The gas crunch in Europe has hurt many businesses, but some are making big money out of it. And U.S. LNG producers want a bigger piece of the pie.
Last year, U.S. LNG was in decline amid the oil and gas consumption slump. New liquefaction capacity was being delayed, and existing capacity was idled. Now, it's a completely different world, and energy companies are once again making ambitious plans.
Tellurian LNG, for instance, has plans for a $15-billion export terminal on the Gulf Coast, the Financial Times reported, citing the company's chief executive Charif Souki.
"Yes, it's a good thing for American LNG," Souki told the FT, referring to the soaring gas prices. "It is going to depend only on whether the infrastructure can be built in the US or not."
Indeed, it is a very good thing: Henry Hub prices are currently a lot lower than prices in Asia or Europe, at $6 per million British thermal units as of Tuesday, versus $29 per mmBtu in Europe and Asia, per a Reuters report. In this context, demand for U.S. LNG is booming.
The same report, however, notes the constraints that are motivating the new capacity ambitions. Natural gas flows to liquefaction plants in the United States slipped from 10.5 billion cu ft daily in August to 10.4 billion cu ft daily despite the fact that the fact gas prices had already started rising in Europe and Asia. The chances of these flows rising above 10.5 billion cu ft daily are nonexistent: there is no liquefaction capacity to take additional volumes in. Therefore, new capacity is the simplest solution.
According to one energy consultant who spoke to the FT, there could be five new LNG projects coming in the United States over the next two to three years, including expansions of existing facilities. This, according to analysts, could eventually turn the United States into the world's second-largest LNG exporter after Australia—unless Qatar keeps its number-one place.
No matter how the top three LNG exporters are arranged, the United States will likely remain one of them, even with the Biden administration's energy transition agenda that frowns upon all fossil fuels, including natural gas. After all, a transition is a transition, but why leave the European market to Russia when you could take a piece of it?
Right now, Europe is ripe for the taking. After years of talking about diversification of gas supplies but doing little to advance this diversification, now Europe is paying for its short-sightedness. It has no way to force Gazprom to send more gas its way because Gazprom is fulfilling its contractual obligation, and that's where things end until Nord Stream 2 is approved. Norway can only pump so much gas to its neighbors and fellow Europeans. The only thing left is LNG.
Most LNG in the world is supplied under long-term contracts, but there is a pretty lively spot market for the commodity, too. Normally, LNG producers go after long-term contracts to secure funds for the construction of their LNG facilities. These have been in short supply recently, which forced the shelving of several new U.S. projects. Now, these may get a second lease on life if European importers decide to put their money where their mouths are concerning supply diversity.
"Europe is currently importing around 70% of the gas it needs, and this share is expected to increase in the coming years," the EU and the U.S. said in a joint statement in 2019 amid a Trump administration campaign for the increase in U.S. LNG exports to the union.
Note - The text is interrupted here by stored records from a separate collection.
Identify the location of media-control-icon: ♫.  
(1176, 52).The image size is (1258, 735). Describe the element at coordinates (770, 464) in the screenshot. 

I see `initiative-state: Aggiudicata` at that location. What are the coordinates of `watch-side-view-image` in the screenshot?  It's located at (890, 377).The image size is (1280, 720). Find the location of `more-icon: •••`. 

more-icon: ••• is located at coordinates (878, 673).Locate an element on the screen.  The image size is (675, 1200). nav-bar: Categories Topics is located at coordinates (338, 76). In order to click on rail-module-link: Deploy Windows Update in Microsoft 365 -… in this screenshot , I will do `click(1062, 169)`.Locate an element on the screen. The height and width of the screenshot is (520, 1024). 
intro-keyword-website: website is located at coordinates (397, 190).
"Liquefied natural gas is also an important part of the EU's diversification strategy; and as the second biggest single gas market in the world after the U.S., the EU is therefore an attractive option for the U.S.," the statement also said. Little has changed since then, it seems, despite the EU's own green push.
Of course, the LNG projects currently planned for construction will not be finished soon enough to help alleviate the current gas shortage in Europe. But the longer-term outlook remains optimistic.
"We have to have an eye on next winter and the winter after that, in order to make sure that, while we focus on the energy transition, we are addressing the needs of today," U.S. State Department energy envoy Amos Hochstein told the FT.
Of course, competition remains intense among LNG exporters. Qatar is also building its capacity to maintain its number-one spot globally, and it boasts much lower production costs than other producers. Australia has also staked a big claim in the LNG export market. If demand remains as strong as it is currently, all this additional capacity would be good news for buyers and sellers alike.
If demand drops, however, some companies could find themselves with stranded LNG assets. For now, however, the danger of this happening seems remote. The energy transition would need to advance a lot further before it threatens the LNG industry, it seems.